— Start TASK DATA —

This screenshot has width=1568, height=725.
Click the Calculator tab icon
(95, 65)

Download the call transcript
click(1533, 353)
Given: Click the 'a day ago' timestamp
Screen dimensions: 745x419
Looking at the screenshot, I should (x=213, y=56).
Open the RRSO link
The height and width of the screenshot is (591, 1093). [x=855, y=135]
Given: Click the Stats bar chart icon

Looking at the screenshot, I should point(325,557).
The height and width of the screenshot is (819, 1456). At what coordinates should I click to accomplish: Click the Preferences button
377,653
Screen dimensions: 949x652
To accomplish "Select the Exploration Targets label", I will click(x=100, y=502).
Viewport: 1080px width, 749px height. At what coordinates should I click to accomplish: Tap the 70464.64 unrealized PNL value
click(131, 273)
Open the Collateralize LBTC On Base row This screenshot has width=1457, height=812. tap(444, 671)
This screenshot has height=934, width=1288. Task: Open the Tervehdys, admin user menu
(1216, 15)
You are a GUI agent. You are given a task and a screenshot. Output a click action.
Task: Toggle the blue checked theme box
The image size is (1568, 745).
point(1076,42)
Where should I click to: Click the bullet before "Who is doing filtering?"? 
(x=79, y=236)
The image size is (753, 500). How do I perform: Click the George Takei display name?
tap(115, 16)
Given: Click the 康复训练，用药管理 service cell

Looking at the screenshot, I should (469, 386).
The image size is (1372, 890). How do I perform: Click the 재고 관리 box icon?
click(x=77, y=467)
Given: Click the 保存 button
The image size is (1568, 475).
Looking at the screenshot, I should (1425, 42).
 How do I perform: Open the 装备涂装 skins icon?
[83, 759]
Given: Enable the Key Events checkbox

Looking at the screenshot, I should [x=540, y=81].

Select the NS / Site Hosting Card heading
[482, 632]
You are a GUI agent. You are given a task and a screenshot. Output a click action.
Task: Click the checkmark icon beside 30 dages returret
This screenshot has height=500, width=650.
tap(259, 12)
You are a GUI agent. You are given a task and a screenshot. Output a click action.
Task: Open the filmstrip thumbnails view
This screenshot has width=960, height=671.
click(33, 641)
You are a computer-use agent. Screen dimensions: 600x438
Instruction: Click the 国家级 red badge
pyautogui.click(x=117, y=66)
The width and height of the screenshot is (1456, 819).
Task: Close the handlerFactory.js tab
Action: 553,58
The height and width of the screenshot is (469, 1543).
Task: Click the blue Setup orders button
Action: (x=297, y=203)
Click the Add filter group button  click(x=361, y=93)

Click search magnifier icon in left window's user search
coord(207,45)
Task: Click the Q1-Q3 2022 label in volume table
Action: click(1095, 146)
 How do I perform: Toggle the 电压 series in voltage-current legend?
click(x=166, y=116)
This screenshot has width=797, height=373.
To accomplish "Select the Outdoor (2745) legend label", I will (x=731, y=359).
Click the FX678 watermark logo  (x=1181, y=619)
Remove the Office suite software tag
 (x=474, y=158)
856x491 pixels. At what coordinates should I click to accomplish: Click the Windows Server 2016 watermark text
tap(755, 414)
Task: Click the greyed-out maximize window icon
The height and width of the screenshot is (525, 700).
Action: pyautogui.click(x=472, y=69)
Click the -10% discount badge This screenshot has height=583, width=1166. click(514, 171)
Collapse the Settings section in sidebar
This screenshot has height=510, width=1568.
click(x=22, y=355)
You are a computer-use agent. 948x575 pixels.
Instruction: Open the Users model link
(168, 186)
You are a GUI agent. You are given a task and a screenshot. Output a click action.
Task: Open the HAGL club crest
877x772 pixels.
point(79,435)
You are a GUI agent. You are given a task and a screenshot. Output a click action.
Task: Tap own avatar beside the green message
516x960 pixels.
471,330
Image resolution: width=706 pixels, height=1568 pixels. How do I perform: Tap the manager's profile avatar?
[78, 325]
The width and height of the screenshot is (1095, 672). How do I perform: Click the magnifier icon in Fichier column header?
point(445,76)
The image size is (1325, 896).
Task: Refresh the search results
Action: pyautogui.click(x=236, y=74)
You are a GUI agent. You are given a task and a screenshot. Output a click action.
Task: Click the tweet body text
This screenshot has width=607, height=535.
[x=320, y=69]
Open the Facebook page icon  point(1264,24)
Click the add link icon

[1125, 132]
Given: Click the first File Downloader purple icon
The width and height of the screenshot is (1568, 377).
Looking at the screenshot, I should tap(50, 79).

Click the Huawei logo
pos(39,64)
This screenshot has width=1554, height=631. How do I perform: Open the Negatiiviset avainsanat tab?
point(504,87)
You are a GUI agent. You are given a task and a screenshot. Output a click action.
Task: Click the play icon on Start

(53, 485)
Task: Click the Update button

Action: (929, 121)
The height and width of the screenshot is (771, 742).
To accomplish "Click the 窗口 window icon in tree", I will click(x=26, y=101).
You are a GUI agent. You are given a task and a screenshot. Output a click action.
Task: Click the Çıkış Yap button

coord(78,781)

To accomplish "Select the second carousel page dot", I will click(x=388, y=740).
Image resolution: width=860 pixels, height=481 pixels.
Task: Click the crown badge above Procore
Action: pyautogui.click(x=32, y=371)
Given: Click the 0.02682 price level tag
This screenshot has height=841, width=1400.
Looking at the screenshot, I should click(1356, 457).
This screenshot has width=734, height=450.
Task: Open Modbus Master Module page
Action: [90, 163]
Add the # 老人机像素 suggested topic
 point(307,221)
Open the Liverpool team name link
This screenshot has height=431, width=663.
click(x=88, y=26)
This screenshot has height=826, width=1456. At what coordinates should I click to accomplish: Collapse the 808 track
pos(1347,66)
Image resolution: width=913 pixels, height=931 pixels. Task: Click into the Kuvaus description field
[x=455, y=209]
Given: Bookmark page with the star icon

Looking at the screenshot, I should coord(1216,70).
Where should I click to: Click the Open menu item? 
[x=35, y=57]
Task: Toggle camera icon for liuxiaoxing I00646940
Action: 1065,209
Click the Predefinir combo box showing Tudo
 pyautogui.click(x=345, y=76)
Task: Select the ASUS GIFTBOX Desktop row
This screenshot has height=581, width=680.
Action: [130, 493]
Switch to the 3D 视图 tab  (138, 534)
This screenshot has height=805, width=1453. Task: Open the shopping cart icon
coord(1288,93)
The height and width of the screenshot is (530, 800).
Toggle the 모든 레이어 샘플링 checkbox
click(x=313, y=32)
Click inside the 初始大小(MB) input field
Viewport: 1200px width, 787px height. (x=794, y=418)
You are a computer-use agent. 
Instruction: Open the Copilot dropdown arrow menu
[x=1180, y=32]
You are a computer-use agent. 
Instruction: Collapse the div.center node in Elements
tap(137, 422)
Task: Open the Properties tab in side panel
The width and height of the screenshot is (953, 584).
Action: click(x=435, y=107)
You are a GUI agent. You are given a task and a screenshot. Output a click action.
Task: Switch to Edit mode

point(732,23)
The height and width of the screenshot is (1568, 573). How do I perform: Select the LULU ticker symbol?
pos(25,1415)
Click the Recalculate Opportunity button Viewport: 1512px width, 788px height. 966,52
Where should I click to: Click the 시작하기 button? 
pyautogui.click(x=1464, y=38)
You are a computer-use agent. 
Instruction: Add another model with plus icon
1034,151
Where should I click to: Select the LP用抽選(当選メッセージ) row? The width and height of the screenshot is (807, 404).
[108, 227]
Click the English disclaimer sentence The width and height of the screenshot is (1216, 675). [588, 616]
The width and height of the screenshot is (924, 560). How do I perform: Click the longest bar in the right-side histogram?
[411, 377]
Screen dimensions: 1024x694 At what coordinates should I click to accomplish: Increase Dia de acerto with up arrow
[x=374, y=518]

— End TASK DATA —

THE REQUEST: Please copy the lines of the listing above verbatim, from the line containing "Given: Click the 保存 button" through the line containing "tap(259, 12)", including both of those lines.

SOLVED PROBLEM:
Given: Click the 保存 button
The image size is (1568, 475).
Looking at the screenshot, I should (1425, 42).
 How do I perform: Open the 装备涂装 skins icon?
[83, 759]
Given: Enable the Key Events checkbox

Looking at the screenshot, I should [x=540, y=81].

Select the NS / Site Hosting Card heading
[482, 632]
You are a GUI agent. You are given a task and a screenshot. Output a click action.
Task: Click the checkmark icon beside 30 dages returret
This screenshot has height=500, width=650.
tap(259, 12)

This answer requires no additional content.